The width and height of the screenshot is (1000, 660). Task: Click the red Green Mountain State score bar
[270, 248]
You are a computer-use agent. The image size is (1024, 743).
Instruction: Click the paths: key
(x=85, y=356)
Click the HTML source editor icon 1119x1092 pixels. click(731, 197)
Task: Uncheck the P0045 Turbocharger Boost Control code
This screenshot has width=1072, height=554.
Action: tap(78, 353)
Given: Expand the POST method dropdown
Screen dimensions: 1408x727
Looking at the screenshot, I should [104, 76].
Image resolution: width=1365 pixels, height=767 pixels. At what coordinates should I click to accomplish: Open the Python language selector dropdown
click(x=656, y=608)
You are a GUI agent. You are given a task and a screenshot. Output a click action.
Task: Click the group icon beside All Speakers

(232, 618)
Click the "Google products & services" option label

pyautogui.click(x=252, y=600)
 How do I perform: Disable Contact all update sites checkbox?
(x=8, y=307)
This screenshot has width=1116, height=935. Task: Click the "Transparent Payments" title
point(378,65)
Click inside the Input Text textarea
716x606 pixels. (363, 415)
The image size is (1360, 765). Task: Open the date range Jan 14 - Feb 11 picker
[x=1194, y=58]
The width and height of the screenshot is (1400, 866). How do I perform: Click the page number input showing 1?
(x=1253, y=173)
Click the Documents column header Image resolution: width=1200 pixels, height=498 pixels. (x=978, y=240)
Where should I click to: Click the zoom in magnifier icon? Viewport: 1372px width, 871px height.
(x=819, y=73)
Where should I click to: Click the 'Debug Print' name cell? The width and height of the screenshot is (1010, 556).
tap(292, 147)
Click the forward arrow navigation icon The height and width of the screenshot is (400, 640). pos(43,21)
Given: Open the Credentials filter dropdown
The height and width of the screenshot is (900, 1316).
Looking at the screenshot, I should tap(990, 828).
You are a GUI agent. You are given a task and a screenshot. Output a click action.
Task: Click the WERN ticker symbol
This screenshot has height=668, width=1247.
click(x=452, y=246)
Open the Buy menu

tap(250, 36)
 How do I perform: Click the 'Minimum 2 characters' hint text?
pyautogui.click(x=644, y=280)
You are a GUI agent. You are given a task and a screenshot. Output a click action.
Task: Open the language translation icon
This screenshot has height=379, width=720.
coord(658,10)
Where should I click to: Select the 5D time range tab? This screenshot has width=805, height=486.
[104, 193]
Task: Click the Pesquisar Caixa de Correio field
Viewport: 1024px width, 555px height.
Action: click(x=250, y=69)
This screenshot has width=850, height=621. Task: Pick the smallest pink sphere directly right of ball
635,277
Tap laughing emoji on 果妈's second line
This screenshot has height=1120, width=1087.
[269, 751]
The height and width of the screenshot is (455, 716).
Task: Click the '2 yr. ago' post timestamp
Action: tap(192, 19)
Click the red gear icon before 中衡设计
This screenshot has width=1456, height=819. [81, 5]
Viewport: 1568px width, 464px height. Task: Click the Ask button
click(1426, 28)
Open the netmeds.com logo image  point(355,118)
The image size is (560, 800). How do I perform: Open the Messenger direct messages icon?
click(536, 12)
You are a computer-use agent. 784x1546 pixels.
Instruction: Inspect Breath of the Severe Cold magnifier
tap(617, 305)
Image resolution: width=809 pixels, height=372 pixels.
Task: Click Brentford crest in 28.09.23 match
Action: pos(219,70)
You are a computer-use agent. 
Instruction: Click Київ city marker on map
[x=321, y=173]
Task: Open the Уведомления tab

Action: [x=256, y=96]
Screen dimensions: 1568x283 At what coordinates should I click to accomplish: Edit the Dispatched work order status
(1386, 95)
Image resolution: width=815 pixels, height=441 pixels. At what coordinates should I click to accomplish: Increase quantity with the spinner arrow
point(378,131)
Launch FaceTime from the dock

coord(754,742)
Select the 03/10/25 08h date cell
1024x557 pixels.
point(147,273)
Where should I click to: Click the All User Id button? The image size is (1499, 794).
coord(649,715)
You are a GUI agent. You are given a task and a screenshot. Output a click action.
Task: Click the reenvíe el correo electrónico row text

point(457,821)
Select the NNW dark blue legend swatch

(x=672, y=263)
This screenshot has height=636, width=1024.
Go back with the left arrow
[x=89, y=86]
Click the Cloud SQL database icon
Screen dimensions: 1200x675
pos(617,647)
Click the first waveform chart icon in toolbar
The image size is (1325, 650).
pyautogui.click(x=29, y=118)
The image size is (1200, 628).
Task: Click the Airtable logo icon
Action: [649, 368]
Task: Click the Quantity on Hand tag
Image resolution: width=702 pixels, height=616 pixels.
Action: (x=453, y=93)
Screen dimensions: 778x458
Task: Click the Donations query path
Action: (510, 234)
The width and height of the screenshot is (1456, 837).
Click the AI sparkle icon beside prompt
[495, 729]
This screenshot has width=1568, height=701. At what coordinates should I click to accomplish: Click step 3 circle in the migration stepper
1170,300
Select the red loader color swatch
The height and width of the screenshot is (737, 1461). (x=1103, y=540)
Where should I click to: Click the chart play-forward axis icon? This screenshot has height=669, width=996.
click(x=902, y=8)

- **Task directions**: Exactly as they stand, set down the lines from the top of the data through the line with "Given: Expand the POST method dropdown".

- **Result of the exercise**:
The width and height of the screenshot is (1000, 660). Task: Click the red Green Mountain State score bar
[270, 248]
You are a computer-use agent. The image size is (1024, 743).
Instruction: Click the paths: key
(x=85, y=356)
Click the HTML source editor icon 1119x1092 pixels. click(731, 197)
Task: Uncheck the P0045 Turbocharger Boost Control code
This screenshot has width=1072, height=554.
Action: tap(78, 353)
Given: Expand the POST method dropdown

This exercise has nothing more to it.